Warum das Impfdebakel folgenlos bleibt

Wer ist schuld am europäischen Impfdebakel? Nach einer Woche des Streits und der Krisensitzungen ist diese Frage immer noch nicht beantwortet. Und es sieht auch nicht so aus, als werde sie jemals geklärt.

EU-Kommissionschefin von der Leyen hat zwar die Verantwortung für die Fehler der letzten Tage übernommen. Den Streit mit AstraZenecia, das Gezerre um die Exportbeschränkungen, den Eklat um Nordirland – sie nimmt alles auf ihre Kappe.

Doch die zugrunde liegenden Probleme bleiben ungelöst. Das fehlende Geld, die zögerliche Bestellung, der Mangel an Produktions-Kapazitäten, die späte Zulassung: Dafür hält keiner den Kopf hin, das wird auch nicht infrage gestellt.

Wie ist das möglich? Ich sehe drei Gründe.

Zum einen halten die wichtigsten Akteure – von der Leyen und Kanzlerin Merkel – wie Pech und Schwefel zusammen. Sie haben die Impfstrategie gemeinsam ausgeheckt, sie stimmen sich fast täglich ab, die „Methode Merkeleyen“ ist schwer zu knacken.

§

> [Arbeitsauftrag 1]: Bearbeite den Abschnitt aus dem Kommentar zum Impfdebakel, der mit den Worten „Doch die zugrunde“ beginnt und mit „sehe drei Gründe.“ endet: Gib ihn erneut wieder und setze dabei „Fertigungskapazitäten“ an die Stelle von „Produktions-Kapazitäten“.
> [Arbeitsauftrag 2]: Schreibe den Kommentar zum Impfdebakel im Anschluss an seinen letzten Satz weiter.

> [Vorliegende Einträge]:
§

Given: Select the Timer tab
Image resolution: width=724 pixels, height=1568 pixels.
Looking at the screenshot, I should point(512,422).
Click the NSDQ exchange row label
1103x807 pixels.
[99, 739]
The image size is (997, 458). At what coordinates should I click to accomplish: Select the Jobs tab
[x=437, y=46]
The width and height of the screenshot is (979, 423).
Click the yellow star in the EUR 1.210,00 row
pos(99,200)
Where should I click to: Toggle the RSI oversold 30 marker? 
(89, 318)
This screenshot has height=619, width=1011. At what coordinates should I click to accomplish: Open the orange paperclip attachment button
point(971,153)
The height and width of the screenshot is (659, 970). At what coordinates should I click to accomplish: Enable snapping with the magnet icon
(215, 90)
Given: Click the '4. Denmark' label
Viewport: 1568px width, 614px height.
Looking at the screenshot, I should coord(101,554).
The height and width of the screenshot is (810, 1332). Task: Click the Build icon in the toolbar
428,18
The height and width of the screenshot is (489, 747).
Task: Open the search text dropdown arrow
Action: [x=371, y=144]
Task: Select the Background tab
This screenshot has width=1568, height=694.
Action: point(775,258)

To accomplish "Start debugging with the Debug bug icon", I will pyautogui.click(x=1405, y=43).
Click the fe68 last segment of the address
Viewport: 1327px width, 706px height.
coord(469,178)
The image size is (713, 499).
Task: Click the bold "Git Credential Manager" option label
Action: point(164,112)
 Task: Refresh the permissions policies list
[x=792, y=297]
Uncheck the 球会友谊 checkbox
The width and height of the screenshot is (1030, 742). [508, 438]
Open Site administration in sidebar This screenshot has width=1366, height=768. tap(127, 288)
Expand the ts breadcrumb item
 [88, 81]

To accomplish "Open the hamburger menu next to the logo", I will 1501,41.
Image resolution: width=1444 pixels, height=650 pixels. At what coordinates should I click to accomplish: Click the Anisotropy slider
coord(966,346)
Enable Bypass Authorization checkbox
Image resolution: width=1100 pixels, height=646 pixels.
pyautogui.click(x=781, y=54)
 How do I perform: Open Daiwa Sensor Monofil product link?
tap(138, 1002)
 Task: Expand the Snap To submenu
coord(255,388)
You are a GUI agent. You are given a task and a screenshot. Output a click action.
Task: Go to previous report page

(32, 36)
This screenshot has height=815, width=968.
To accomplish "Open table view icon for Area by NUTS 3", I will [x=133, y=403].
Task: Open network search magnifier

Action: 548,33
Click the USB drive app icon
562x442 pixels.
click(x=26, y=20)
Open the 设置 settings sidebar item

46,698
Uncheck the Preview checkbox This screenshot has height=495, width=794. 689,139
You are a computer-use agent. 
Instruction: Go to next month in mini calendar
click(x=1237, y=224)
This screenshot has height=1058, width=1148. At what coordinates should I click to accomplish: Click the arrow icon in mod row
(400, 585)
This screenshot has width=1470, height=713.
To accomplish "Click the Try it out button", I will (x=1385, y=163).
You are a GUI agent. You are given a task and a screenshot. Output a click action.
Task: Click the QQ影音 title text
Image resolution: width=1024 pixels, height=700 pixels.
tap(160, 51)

§

> [Erwartete Ausgabe 1]:
Doch die zugrunde liegenden Probleme bleiben ungelöst. Das fehlende Geld, die zögerliche Bestellung, der Mangel an Fertigungskapazitäten, die späte Zulassung: Dafür hält keiner den Kopf hin, das wird auch nicht infrage gestellt.

Wie ist das möglich? Ich sehe drei Gründe.

> [Erwartete Ausgabe 2]:
Dabei steht die europäische Beschaffung rechtlich auf wackligen Füssen. Die EU hat nämlich in diesen Fragen keine Kompetenz. Man habe die „Werkzeuge“ erst entwickeln müssen, sagt von der Leyen Sprecher. Ob sie wasserdicht sind, wird sich zeigen.

Zum zweiten fehlt es an demokratischer Kontrolle.

Im Europaparlament gibt es keine echte Opposition – und die großen Fraktionen konzentrieren sich darauf, „die EU“ gegen Kritik und Angriffe zu verteidigen. Deshalb haben sie sich am Ende auch hinter von der Leyen gestellt.

Zum dritten haben wir es mit dem üblichen europäischen Verschiebe-Bahnhof zu tun.

Eine undankbare Aufgabe – in diesem Fall die Impfstoff-Beschaffung – wird nach Brüssel abgeschoben, ohne der EU die nötigen Mittel zu geben. So geschehen unter deutschem Ratsvorsitz, nach Absprache Merkel – von der Leyen.

Wenn es gut geht, dann war es eine deutsche Idee, Merkel lässt sich feiern. Wenn es schlecht läuft, ist „die EU“ schuld. Wenn „die EU“ – wie in diesem Fall – Deutschland und die übrigen 26 Mitgliedsstaaten bedeutet: umso besser.

Dann sind alle verantwortlich, und niemand muß dafür gerade stehen. Dann haben die 27 Mitglieder gemeinsam mit der EU-Kommission entschieden – und von der Leyen kann den Schwarzen Peter in die Hauptstädte abschieben.

Kaum aufklärungsbereit

„Wenn etwas schief geht, wird die Schuld hin und hergewälzt“, fasst der „Economist“ die Lage zusammen. Europa weiche der Verantwortung für das Impfdebakel aus, werde die Krise so aber nicht lösen können.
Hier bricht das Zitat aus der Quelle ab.